Henry Bauchau. Extrait de : Dernier journal


EXTRAIT >

 

11 août 2007

“La résistance est première par rapport au pouvoir.” Que cette pensée me semble juste non seulement en ce qui concerne la politique et la vie sociale, mais aussi notre vie consciente et surtout inconsciente. La résistance est toujours là la première, refusant à la fois formatage, ce qui est juste, mais aussi progrès et guérison. il y a un couple désir-résistance.

 

13 août 2007

Ce matin, je me sentais mieux, j’ai achevé les textes pour le livre L’Atelier et me suis tenu entre soleil et nuages sur un banc à côté de Christian qui lisait son journal, et j’ai écrit un petit poème, sans valeur encore mais qui en acquerra peut-être plus tard.

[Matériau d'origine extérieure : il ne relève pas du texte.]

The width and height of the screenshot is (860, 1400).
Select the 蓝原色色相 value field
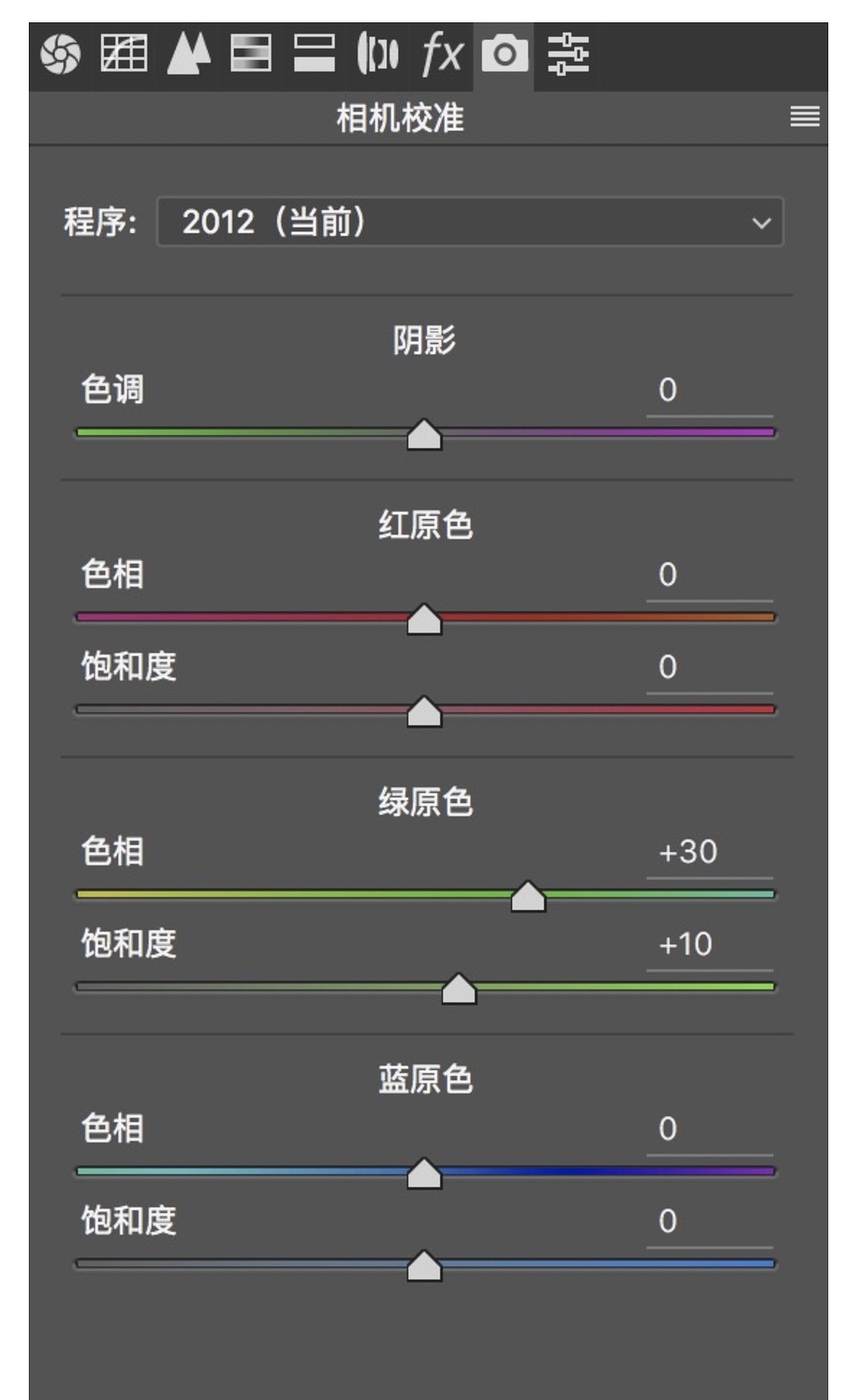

Je continue de lire Multitude de Hardt et Negri. La partie critique est très forte, documentée de façon très intéressante, mais jusqu’ici leur démonstration ou leur espoir que de la multitude face à lempire vont naître les conditions d’une vraie et nouvelle démocratie en réseaux me paraissent peu convaincants. Ils ne parlent pas de la surcharge en population de la Terre et des dangers rapides qu’elle va créer à nos diverses sociétés et à la nature elle- même.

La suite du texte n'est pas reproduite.